How sick is too sick to go to school?
Tell me now, because my son is coughing and I’m going to have to decide within the next hour whether he’s ailing sufficiently to earn bedroom time or whether he’s well enough to go to school and cough on his classmates.
If it was up to me, I’d rely on the equations that have defined illness for me since I was 7 years old myself: Fever = sick = stay home. No fever = well enough = get your butt out of bed. I know I’m not alone in this understanding of what it means to be sick, because there have certainly been enough movie and TV scenes of kids doctoring thermometers in order to attain the magic 100+ figure that allows them to cancel class. And considering how many days of snotty, sniffling grossness a kid can amass of a winter without actually breaking 98.6, the fever benchmark has seemed essential in keeping children in school long enough to actually learn something.

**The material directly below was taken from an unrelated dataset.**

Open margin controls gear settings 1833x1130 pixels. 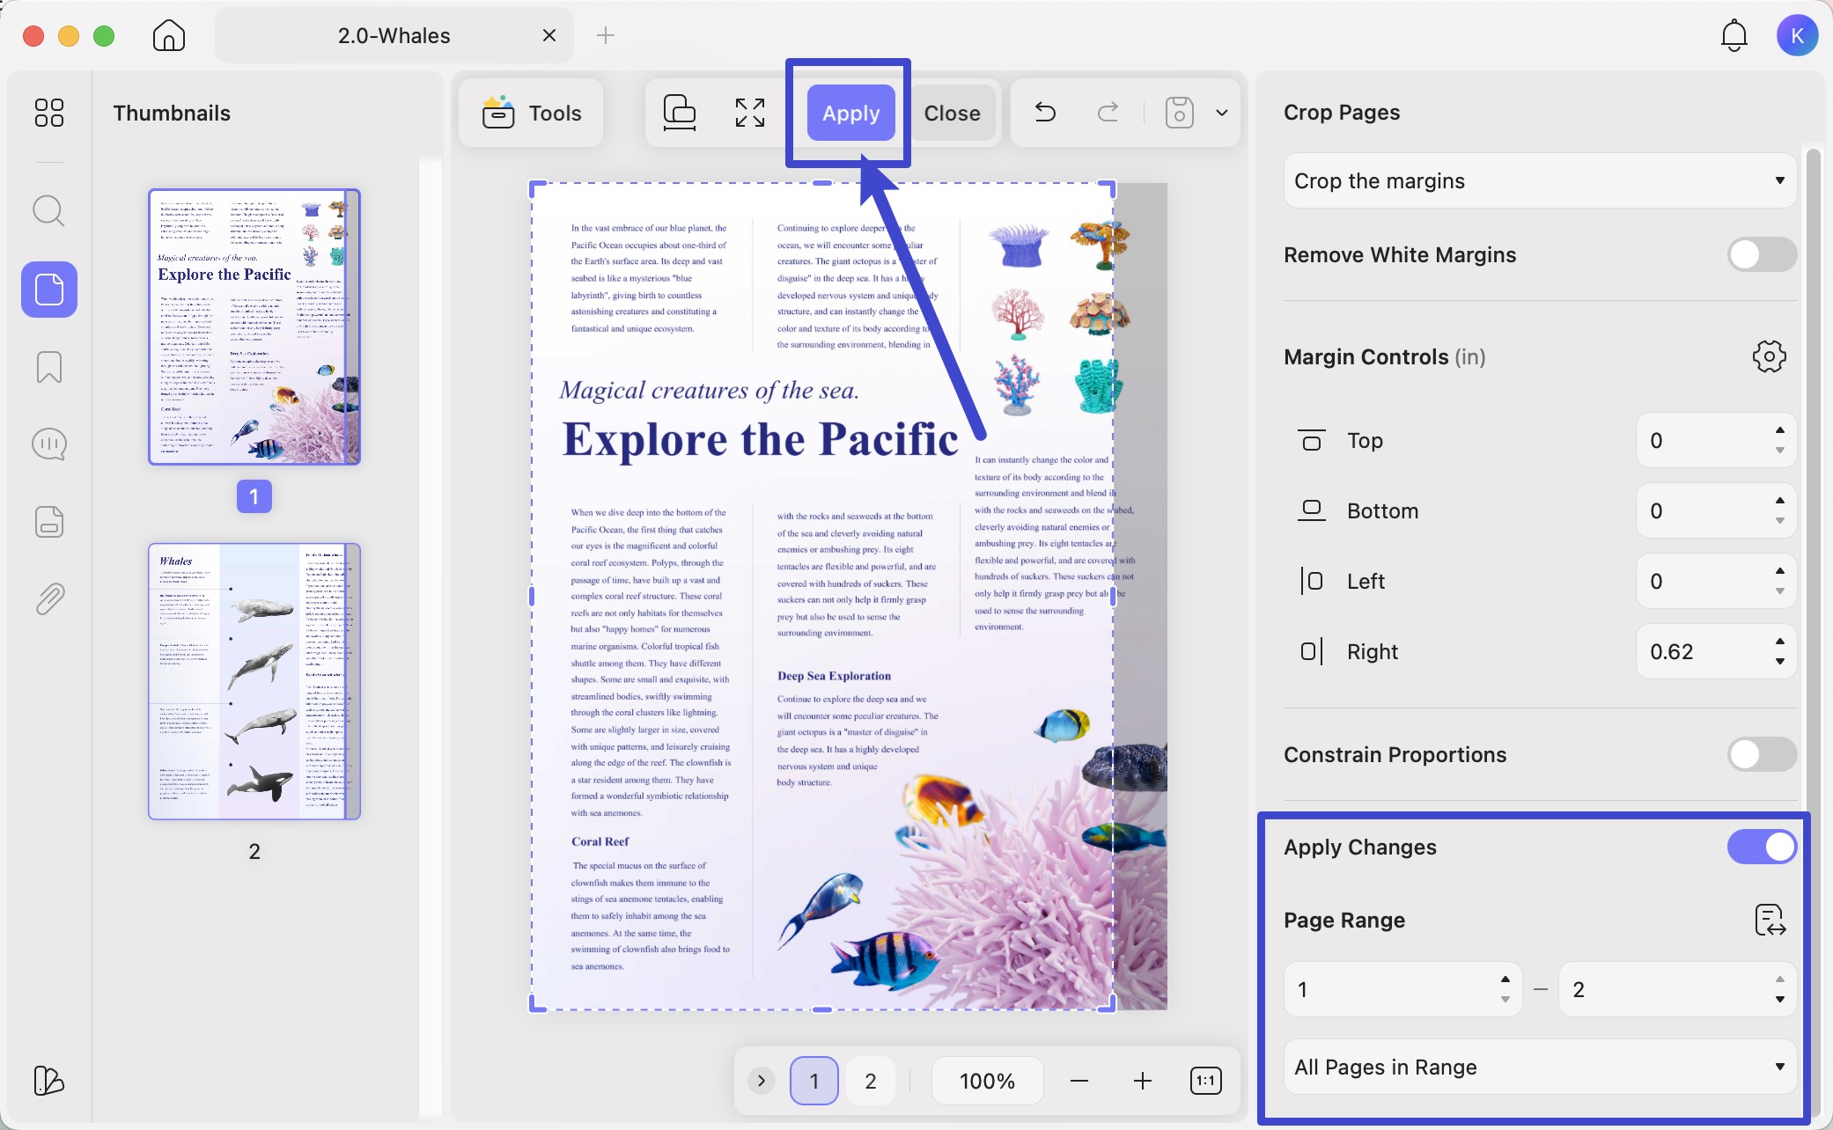pyautogui.click(x=1769, y=356)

But it’s felt at times as if school personnel have not shared my zeal to keep my mildly ailing kids in their seats. One winter, when my son’s snottiness had reached biohazard levels, his teacher asked me to keep him home when he had a cold. I pointed out that he had had a cold since October, and would probably have it until February, and did she want to come to the house and tutor him? Moreover, being as he’s in special-ed, he gets all his much-needed physical therapy, occupational therapy, and speech therapy at school. How could I keep him home if he was alert enough to attend, ooze or no? I did keep him home a few days, then sent him back. Our pediatrician’s advice was to not panic or bring him to the doctor unless he’d been oozing for weeks. Then again, seeing the SRO state of the waiting room that winter, she may have had her own agenda.
And I may have mine. I like sending my kids off to school. I like it a lot. I need the break. I need to work, and whether I’m working at home or working in the office, a kid-free state is preferable. Even when my son was only in school half-days, those half-days were gold to me. I don’t give them up easily. If the kids are really, debilitatingly, feverishly sick, there’s no question I’ll keep them home and care for them. But it’s those days on the borderline, where they’re not quite well and not quite sick, where judgment comes into play. I judge them well enough. The school judges them gross and disgusting.
I don’t suppose I can blame them. They’re concerned for the health of the other kids (who in fairness probably gave the cold to mine) and for their own as well. My feeling is that if you don’t want to be around snot, you probably shouldn’t go into early childhood education, but that’s just me. Truth be told, I don’t particularly want to be around sickish kids either. That’s why I send them to school.